WORK REQUEST:
From first line to last, output the records below exactly.

INFORMATION SHOWN:
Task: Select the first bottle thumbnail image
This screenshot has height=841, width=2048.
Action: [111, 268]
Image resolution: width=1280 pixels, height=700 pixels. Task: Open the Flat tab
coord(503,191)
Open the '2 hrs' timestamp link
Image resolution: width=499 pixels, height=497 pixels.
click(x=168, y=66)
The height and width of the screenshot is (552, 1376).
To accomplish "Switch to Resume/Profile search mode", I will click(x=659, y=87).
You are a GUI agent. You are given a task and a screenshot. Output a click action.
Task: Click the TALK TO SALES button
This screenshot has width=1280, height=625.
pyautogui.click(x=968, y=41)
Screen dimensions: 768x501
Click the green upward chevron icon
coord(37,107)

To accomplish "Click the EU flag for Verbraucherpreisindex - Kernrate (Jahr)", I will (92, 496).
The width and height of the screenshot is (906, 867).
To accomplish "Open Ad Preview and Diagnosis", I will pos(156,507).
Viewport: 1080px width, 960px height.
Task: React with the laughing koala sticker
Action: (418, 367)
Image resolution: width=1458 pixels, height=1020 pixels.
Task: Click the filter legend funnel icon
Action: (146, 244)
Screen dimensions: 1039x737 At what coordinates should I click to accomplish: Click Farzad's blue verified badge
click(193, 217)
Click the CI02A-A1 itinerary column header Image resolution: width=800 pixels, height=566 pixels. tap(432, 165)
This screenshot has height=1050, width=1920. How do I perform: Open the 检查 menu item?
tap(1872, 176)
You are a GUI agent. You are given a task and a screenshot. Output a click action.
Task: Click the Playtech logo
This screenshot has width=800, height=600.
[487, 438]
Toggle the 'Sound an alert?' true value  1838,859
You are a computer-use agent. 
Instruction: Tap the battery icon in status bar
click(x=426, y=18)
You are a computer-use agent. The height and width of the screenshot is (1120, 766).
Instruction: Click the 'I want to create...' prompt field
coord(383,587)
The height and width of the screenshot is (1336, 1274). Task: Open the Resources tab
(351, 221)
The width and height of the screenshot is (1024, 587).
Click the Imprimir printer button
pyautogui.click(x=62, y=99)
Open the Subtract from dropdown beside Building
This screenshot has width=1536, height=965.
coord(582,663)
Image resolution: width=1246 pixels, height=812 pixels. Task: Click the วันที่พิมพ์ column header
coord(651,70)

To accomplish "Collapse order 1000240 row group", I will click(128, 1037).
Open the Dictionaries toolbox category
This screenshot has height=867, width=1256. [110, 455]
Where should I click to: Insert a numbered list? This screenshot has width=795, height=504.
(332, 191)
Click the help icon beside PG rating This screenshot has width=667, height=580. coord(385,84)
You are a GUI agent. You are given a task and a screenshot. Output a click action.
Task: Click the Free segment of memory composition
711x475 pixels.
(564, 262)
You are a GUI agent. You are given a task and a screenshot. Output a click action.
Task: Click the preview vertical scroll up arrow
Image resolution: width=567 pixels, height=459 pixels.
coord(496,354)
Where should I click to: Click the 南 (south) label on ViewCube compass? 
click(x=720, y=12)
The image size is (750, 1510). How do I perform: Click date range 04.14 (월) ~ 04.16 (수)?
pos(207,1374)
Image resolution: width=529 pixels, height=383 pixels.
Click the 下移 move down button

SOLUTION FOR THIS TASK:
Task: Select the first bottle thumbnail image
This screenshot has height=841, width=2048.
Action: [111, 268]
Image resolution: width=1280 pixels, height=700 pixels. Task: Open the Flat tab
coord(503,191)
Open the '2 hrs' timestamp link
Image resolution: width=499 pixels, height=497 pixels.
click(x=168, y=66)
The height and width of the screenshot is (552, 1376).
To accomplish "Switch to Resume/Profile search mode", I will click(x=659, y=87).
You are a GUI agent. You are given a task and a screenshot. Output a click action.
Task: Click the TALK TO SALES button
This screenshot has width=1280, height=625.
pyautogui.click(x=968, y=41)
Screen dimensions: 768x501
Click the green upward chevron icon
coord(37,107)

To accomplish "Click the EU flag for Verbraucherpreisindex - Kernrate (Jahr)", I will (92, 496).
The width and height of the screenshot is (906, 867).
To accomplish "Open Ad Preview and Diagnosis", I will pos(156,507).
Viewport: 1080px width, 960px height.
Task: React with the laughing koala sticker
Action: (418, 367)
Image resolution: width=1458 pixels, height=1020 pixels.
Task: Click the filter legend funnel icon
Action: (146, 244)
Screen dimensions: 1039x737 At what coordinates should I click to accomplish: Click Farzad's blue verified badge
click(193, 217)
Click the CI02A-A1 itinerary column header Image resolution: width=800 pixels, height=566 pixels. tap(432, 165)
This screenshot has height=1050, width=1920. How do I perform: Open the 检查 menu item?
tap(1872, 176)
You are a GUI agent. You are given a task and a screenshot. Output a click action.
Task: Click the Playtech logo
This screenshot has width=800, height=600.
[487, 438]
Toggle the 'Sound an alert?' true value  1838,859
You are a computer-use agent. 
Instruction: Tap the battery icon in status bar
click(x=426, y=18)
You are a computer-use agent. The height and width of the screenshot is (1120, 766).
Instruction: Click the 'I want to create...' prompt field
coord(383,587)
The height and width of the screenshot is (1336, 1274). Task: Open the Resources tab
(351, 221)
The width and height of the screenshot is (1024, 587).
Click the Imprimir printer button
pyautogui.click(x=62, y=99)
Open the Subtract from dropdown beside Building
This screenshot has width=1536, height=965.
coord(582,663)
Image resolution: width=1246 pixels, height=812 pixels. Task: Click the วันที่พิมพ์ column header
coord(651,70)

To accomplish "Collapse order 1000240 row group", I will click(128, 1037).
Open the Dictionaries toolbox category
This screenshot has height=867, width=1256. [110, 455]
Where should I click to: Insert a numbered list? This screenshot has width=795, height=504.
(332, 191)
Click the help icon beside PG rating This screenshot has width=667, height=580. coord(385,84)
You are a GUI agent. You are given a task and a screenshot. Output a click action.
Task: Click the Free segment of memory composition
711x475 pixels.
(564, 262)
You are a GUI agent. You are given a task and a screenshot. Output a click action.
Task: Click the preview vertical scroll up arrow
Image resolution: width=567 pixels, height=459 pixels.
coord(496,354)
Where should I click to: Click the 南 (south) label on ViewCube compass? 
click(x=720, y=12)
The image size is (750, 1510). How do I perform: Click date range 04.14 (월) ~ 04.16 (수)?
pos(207,1374)
Image resolution: width=529 pixels, height=383 pixels.
Click the 下移 move down button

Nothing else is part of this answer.